=== Consignes écrites ===
(1) Répondez à ces questions d'après l'extrait de page sur la cuisine et l'exil :
(a) En quelle saison le style de repas où tous les plats arrivent ensemble sur la table est-il pratiqué ?
(b) Pour quoi personne ne se retrouvait-il dans un café soviétique ?
(c) Quel aliment peut-on manger cru, et lequel ne le peut pas ?
(2) Rédigez la suite de l'extrait de page sur la cuisine et l'exil, à partir de sa dernière phrase.

=== Extrait de page ===
↓

Ses repas étaient le sublime alibi qui permettait aux vieilles rancœurs bien ancrées de faire momentanément place à autre chose.


C’est compliqué, parce que le narrateur a de sérieux problèmes d’identité et de rapport à soi et que l’on passe son temps à se dire : « Mais oh la laaaaa ». Je trouve passionnant d’avoir ainsi accès aux troubles émotionnels d’un individu passé par ce parcours de l’exil. Encore une fois, on a affaire à un soviétique pour le mode de vie et les réflexes, qui s’inscrit dans la grande ère culturelle russe, qui mange une cuisine marquée aux influences très mêlées (une cuisine normale donc), qui réfléchit à ce qui le distingue des Américains et des Européens. À vrai dire, je ne retiens pas tant les recettes de cuisine, qui ne sont pas si nombreuses, que le rapport à la nourriture (ah les fameux sandwichs dans l’avion !) et aux repas familiaux. Sur la table apparaissent alors des plats, des bols, des sauces, des pains. C’est bien différent des repas auxquels je suis habituée. Je pratique ce style seulement en été quand tout le monde s’installe dehors et que j’apporte sur la table tous les plats en même temps, y compris ceux cuisinés par les invités.


Il aimait particulièrement passer devant un bar aux baies vitrées ouvertes, où les clients se rassemblaient autour de petites tables et ne faisaient apparemment rien d’autre que discuter. Personne ne se retrouvait pour simplement discuter, dans un café soviétique. Le fait de sortir était en soi si inhabituel qu’on n’aurait pu envisager quelque chose d’aussi serein et prosaïque.


Cuisiner, c’est faire quelque chose là où il n’y avait rien. Ce quelque chose nous permet de rester en vie – on peut manger du chou cru, mais pas de la patate crue, en effet. C’est littéralement l’opposé de l’état de vide où vous plonge une dépression.

↑

=== Extrait des données ===
↓

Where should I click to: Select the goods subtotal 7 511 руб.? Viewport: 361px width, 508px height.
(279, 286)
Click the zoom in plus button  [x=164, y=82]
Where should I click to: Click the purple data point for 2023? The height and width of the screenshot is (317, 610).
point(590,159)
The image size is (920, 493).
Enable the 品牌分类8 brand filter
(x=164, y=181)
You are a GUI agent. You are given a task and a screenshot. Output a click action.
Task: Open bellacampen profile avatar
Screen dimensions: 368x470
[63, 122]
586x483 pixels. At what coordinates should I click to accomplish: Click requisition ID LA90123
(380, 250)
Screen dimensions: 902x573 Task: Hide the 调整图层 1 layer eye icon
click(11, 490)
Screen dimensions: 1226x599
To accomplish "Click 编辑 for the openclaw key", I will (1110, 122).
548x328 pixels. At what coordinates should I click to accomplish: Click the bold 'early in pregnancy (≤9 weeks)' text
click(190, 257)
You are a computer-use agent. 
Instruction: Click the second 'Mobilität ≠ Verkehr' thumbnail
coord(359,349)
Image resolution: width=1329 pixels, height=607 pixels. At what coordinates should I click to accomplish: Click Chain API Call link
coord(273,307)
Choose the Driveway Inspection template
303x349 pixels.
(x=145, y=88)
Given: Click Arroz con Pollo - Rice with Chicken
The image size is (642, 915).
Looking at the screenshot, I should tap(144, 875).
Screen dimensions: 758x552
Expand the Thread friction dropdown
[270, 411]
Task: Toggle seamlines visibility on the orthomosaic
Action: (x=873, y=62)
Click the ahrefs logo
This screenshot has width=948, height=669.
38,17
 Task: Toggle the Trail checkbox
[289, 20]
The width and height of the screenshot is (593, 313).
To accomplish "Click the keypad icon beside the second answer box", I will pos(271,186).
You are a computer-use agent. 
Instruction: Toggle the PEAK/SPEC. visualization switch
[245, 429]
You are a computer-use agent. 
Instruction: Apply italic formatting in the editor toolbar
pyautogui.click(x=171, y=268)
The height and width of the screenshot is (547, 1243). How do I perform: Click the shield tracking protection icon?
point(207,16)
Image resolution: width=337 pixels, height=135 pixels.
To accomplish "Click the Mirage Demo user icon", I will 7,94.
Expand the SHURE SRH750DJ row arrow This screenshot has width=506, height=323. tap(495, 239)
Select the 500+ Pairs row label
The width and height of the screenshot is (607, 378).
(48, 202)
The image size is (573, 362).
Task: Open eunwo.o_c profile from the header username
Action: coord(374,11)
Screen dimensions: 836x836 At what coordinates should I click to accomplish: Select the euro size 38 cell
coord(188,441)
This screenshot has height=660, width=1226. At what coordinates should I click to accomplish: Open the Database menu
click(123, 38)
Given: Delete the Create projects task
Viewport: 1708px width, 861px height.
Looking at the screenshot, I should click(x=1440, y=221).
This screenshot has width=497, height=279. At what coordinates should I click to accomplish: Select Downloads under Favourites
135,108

↑

=== Réponses par consigne ===
(1)
(a) En été, quand tout le monde s'installe dehors.
(b) Pour simplement discuter.
(c) On peut manger du chou cru, mais pas de la patate crue.

(2)
Jacob Jordaens et son atelier, Les jeunes piaillent comme chantent les vieux, 1640 Ottawa , détail

Je regrette quand même l’écriture sans relief.

Et les recettes ? Quand même. Si je retire les plats à base de foie ou de langue, ou ceux qui nécessitent un chou entier, ou le poulet farci de crêpes (!), je retiens quelques recettes. Fishman prend soin d’indiquer quel ingrédient américain peut remplacer un ingrédient typiquement russe. À nous d’adapter. Je relève la polenta aux champignons et myrtilles, qui apparaît aussi dans mon livre de recettes italiennes (en Italie, la polenta c’est le nord), mais qui est présenté ici comme un plat de bergers, venant des Carpates. Suffirait-il de remplacer le parmesan par le paprika ? Il y a aussi les latkes (galettes de pomme de terre) qui figurent dans mon livre dit de cuisine perse.

Je retiens la recette des sardines à la tomate, que je ferai cet été. Et aussi celle des poivrons grillés. (Est-ce que cela n'accompagnerait pas très bien les aubergines d'amour de L'Amour au temps du choléra ?)

 

 J’ai été fascinée par les listes des plats.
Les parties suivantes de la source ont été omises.